Coronavirus operai: se tutti a casa, supermercati a singhiozzo

di Redazione Blitz
Pubblicato il 13 Marzo 2020 - 09:23 OLTRE 6 MESI FA
Coronavirus operai e scioperi: se tutti a casa, supermercati a singhiozzo

Coronavirus operai: se tutti a casa, supermercati a singhiozzo (foto d’archivio Ansa)

ROMA – Coronavirus operai tutti a casa è la richiesta dei sindacati e la protesta montante in molte fabbriche, in alcune si è arrivati a piccoli scioperi di fatto e alla minaccia di qualcosa di più a breve. I negozi sono stati chiusi e così i bar e ristoranti e molto altro, ma le fabbriche, le catene produttive sono rimaste aperte. E gli operai, molti, hanno legittimo timore di contrarre il coronavirus. Cova anche una brace di minoranza su cui però qualche settore sindacale e politico soffia per tenerla viva e farla crescere, quella che racconta degli operai trattati come cittadini di serie B e mandati al macello a lavorare mentre tutti gli altri stanno a casa.

La brace, questa brace, è pari paro assimilabile a quella dei piromani che trovano utile e bello incendiare. Ma, irresponsabili a parte, il problema c’è. Va però scomposto in varie e diverse parti, con varie e diverse soluzioni (o tentativi di soluzione).

Coronavirus operai, parte prima: sicurezza sui luoghi di lavoro. Fermo restando che rischio zero non esiste mai, figurarsi col coronavirus, sindacati chiedono in prima battuta di sanitarizzare le fabbriche in via eccezionale e quindi di chiudere praticamente tutto per qualche giorno. In più sindacati ed operai in prima persona chiedono la distribuzione sui luoghi di lavoro di materiale sanitario (in pratica guanti e mascherine).

⁂

→ **DESCRIZIONE DEL COMPITO**:
Trascrivi per intero l'articolo sugli operai e il coronavirus, senza cambiare nemmeno una parola.

Record archiviati:
⁂

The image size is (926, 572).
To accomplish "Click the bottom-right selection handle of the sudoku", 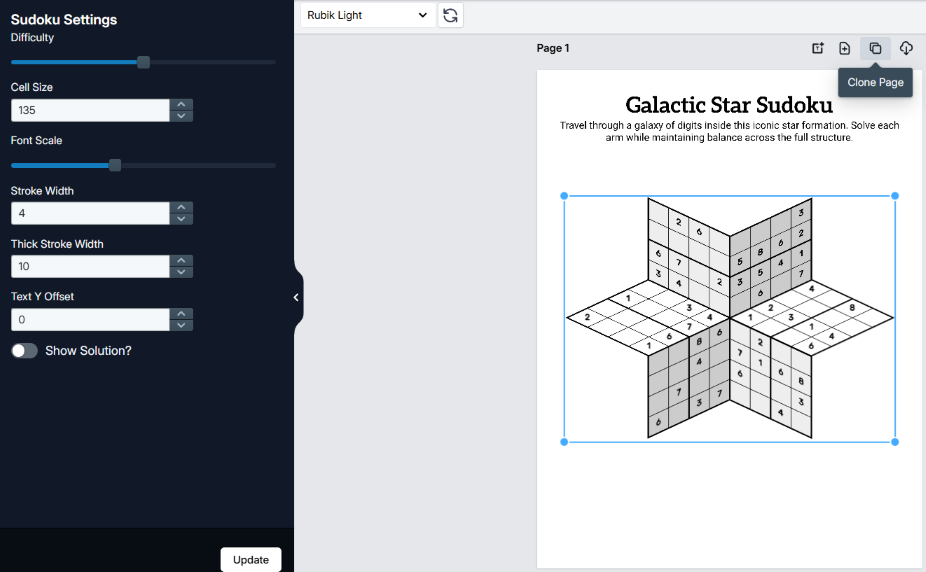I will 894,441.
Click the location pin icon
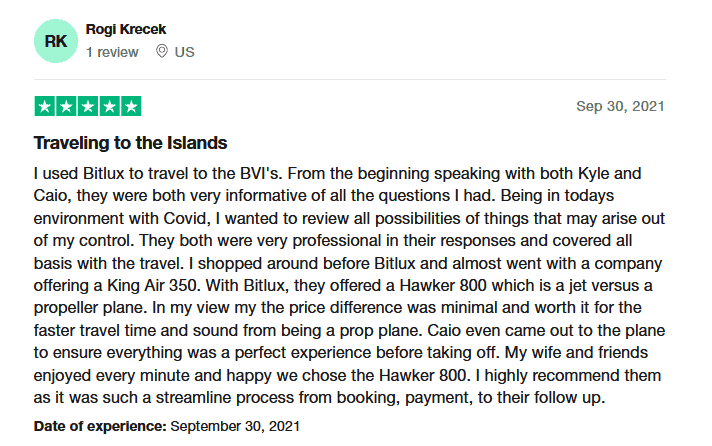This screenshot has height=446, width=712. coord(162,52)
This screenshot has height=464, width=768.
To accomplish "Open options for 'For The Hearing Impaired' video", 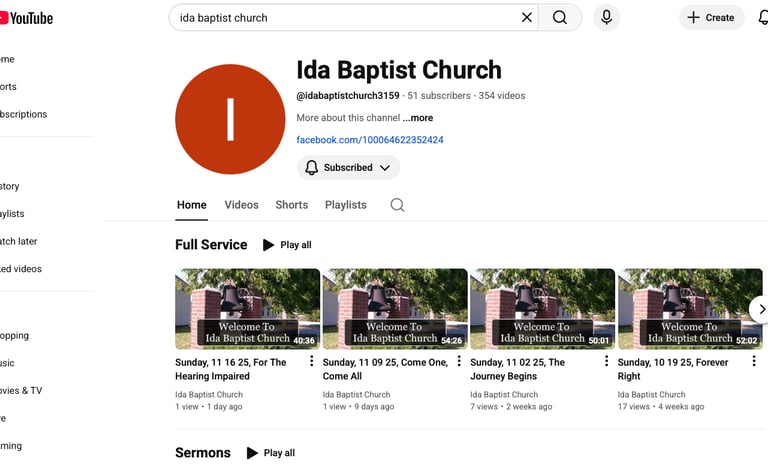I will pos(311,362).
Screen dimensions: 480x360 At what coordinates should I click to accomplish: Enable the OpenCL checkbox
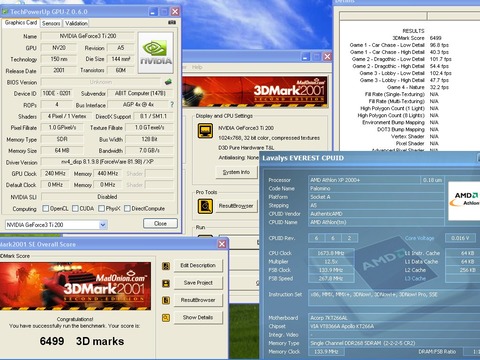tap(46, 209)
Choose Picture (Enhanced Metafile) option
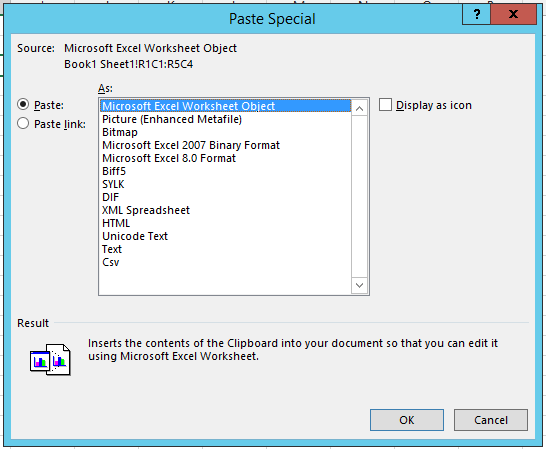Screen dimensions: 546x449 point(172,119)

⁂

→ **RISPOSTA AL COMPITO**:
Coronavirus operai: se tutti a casa, supermercati a singhiozzo

di Redazione Blitz
Pubblicato il 13 Marzo 2020 - 09:23 OLTRE 6 MESI FA
Coronavirus operai e scioperi: se tutti a casa, supermercati a singhiozzo

Coronavirus operai: se tutti a casa, supermercati a singhiozzo (foto d’archivio Ansa)

ROMA – Coronavirus operai tutti a casa è la richiesta dei sindacati e la protesta montante in molte fabbriche, in alcune si è arrivati a piccoli scioperi di fatto e alla minaccia di qualcosa di più a breve. I negozi sono stati chiusi e così i bar e ristoranti e molto altro, ma le fabbriche, le catene produttive sono rimaste aperte. E gli operai, molti, hanno legittimo timore di contrarre il coronavirus. Cova anche una brace di minoranza su cui però qualche settore sindacale e politico soffia per tenerla viva e farla crescere, quella che racconta degli operai trattati come cittadini di serie B e mandati al macello a lavorare mentre tutti gli altri stanno a casa.

La brace, questa brace, è pari paro assimilabile a quella dei piromani che trovano utile e bello incendiare. Ma, irresponsabili a parte, il problema c’è. Va però scomposto in varie e diverse parti, con varie e diverse soluzioni (o tentativi di soluzione).

Coronavirus operai, parte prima: sicurezza sui luoghi di lavoro. Fermo restando che rischio zero non esiste mai, figurarsi col coronavirus, sindacati chiedono in prima battuta di sanitarizzare le fabbriche in via eccezionale e quindi di chiudere praticamente tutto per qualche giorno. In più sindacati ed operai in prima persona chiedono la distribuzione sui luoghi di lavoro di materiale sanitario (in pratica guanti e mascherine).